**Short task 1**.
In the listing, retype the lines starting at the one containing "At what coordinates" and ending at the one containing "pyautogui.click(x=107, y=288)", keeping every character unchanged.

**Document passage**.
== == ==
Commit graph

48 commits

Author SHA1 Message Date
Sasha Klizhentas 743ea57f87 Refactor discovery protocol.
This commit refactor discovery protocol
to make it less dependent on the database and
scale better on large numbers of tunnels.

Reverse tunnel is now always sending
back the list of all proxies registered in the
cluster in the form of discovery requests.

Before this commit, reverse tunnel server was comparing
existing TunnelConnection with the Proxies
and sending back the list of proxies that were not
discovered.

This required nodes to register tunnel connections
in the database and servers poll the connections.

On 10K clusters this is not scalable. Instead,
the change assumes that there is not a lot of
proxies so it's OK to send the information about
them back to all connected agents.

Agent pools can make up their own mind about what to
do with the information - they can ignore
the request as long as they observe all agents
connected to the requested proxies.

At the same time, to avoid using too much traffic,
reverse tunnel server only sends the discovery requests
after the first agent heartbeat and in case if
proxy list changes. To make it possible reverse tunnel
sets up a watch on the proxies.
2019-05-14 11:26:45 -07:00
Sasha Klizhentas 7467e47718 Cache auth servers and new find endpoint
Whenever many IOT style nodes are connecting
back to the web proxy server, they all
call /find endpoint to discover the configuration.

This new endpoint is designed to be fast and not
hit the database.

In addition to that every proxy reverse tunnel
connection handler was fetching auth servers and
this commit adds caching for the auth servers
on the proxy side.
2019-04-30 17:43:01 -07:00
Sasha Klizhentas 4917d33851 Skip schema validation for reverse tunnels
This commit skips slow JSON schema validation
for reverse tunnels in some hot spots to
improve scalability.
2019-04-29 13:01:19 -07:00
Sasha Klizhentas 8356ae6a74 Use in-memory cache for the auth server API.
== == ==
**Material for this exercise**.
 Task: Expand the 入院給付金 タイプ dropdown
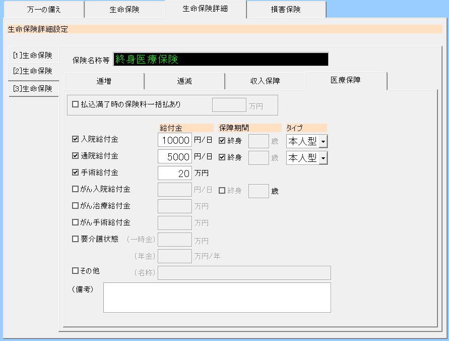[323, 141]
== == ==
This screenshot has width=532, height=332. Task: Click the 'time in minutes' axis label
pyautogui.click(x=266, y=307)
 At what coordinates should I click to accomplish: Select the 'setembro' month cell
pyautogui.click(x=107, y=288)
== == ==
**Short task 2**.
Answer these questions from the commit log:
(a) Which endpoint do IOT style nodes call to discover the configuration?
(b) According to commit 7467e47718, what does it cache on the proxy side?
(c) What kind of validation does commit 4917d33851 skip for reverse tunnels?

**Exercise output 1**.
 At what coordinates should I click to accomplish: Select the 'setembro' month cell
pyautogui.click(x=107, y=288)

**Exercise output 2**.
(a) The /find endpoint.
(b) The auth servers.
(c) Slow JSON schema validation.